Saturday, 3 June 2017

last minute 'lustre

I first saw a Marsh Warbler on a pale evening in Finland. We stopped at a small nettle tangled copse along a gravelled track, and got glimpses of a bird that crept through the undergrowth, singing short bursts of song from near total concealment. My impression of it was of it's big mouth, both metaphorically and literally. It was always hard to see, popping up as it did most unpredictably, and never in the open.
When a bird turned up at Lakenheath, therefore, I was pleased to see a few photos posted on birdguides that implied the chance of better views. 

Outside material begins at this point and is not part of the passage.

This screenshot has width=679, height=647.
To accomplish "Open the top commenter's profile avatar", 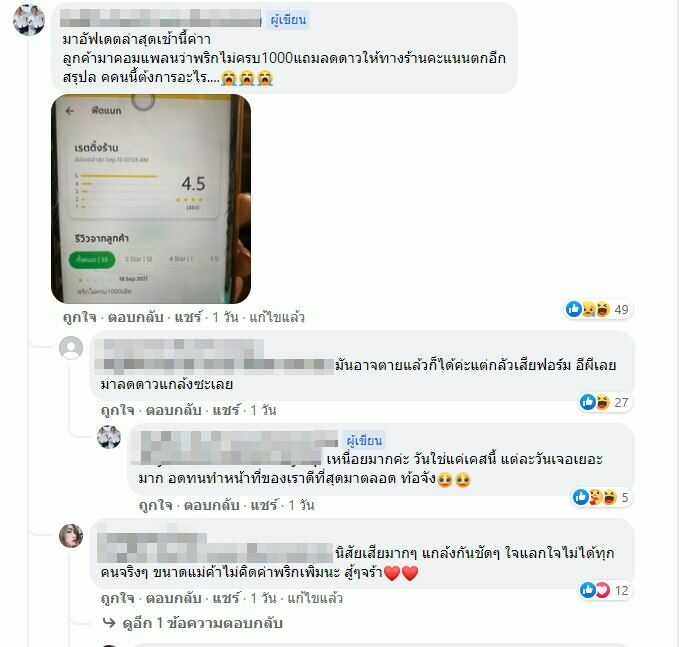I will pyautogui.click(x=29, y=20).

On a still morning this week I finally decided to have a look, and I was pleasantly surprised to find the scarce warbler in almost constant voice, and continually returning to a favoured perch, not too far away.

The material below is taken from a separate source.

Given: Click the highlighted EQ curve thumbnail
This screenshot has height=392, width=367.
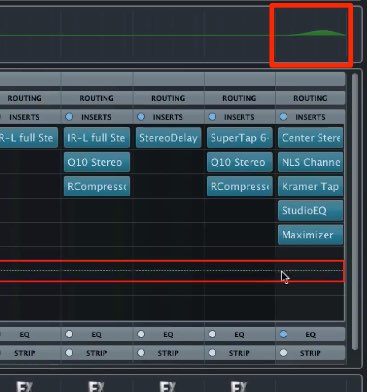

When singing, it looked very big headed, with it's broad gape bright, and full throat white in constant tremulous motion. Longer winged and much more olive toned than the Reed Warbler, it's buffy eye-ring and lores were slightly more prominent, though the stand-out difference was it's varied song.
Nightingale, Blackbird, Blue Tit, Swallow, Grasshopper Warbler, House Sparrow and less familiar african species- a bulbul type in particular, were among the many different songs that this bird had borrowed and incorporated into it's songbook. Such a far cry from the more sedate monotonous rythmns of the Reed Warbler, and less frenetic and scratchy than the Sedge Warbler, both species that sang nearby. 
Normally a trip to Lakenheath would centre on the Hobbys, Cuckoos and Bittern, but this morning, despite a Bittern flying past quite close, the highlight was a small, non-discript visitor with perhaps the best skill at mimicry in the country.
By ten o'clock the heat of the day was already too oppressive, so I made my way back, stopping briefly to look at the other warblers with the Marsh Warbler still fresh in the memory.
The next day, the Marsh Warbler was gone, it's beautiful song having failed to attract a mate in this foreign corner of the fens.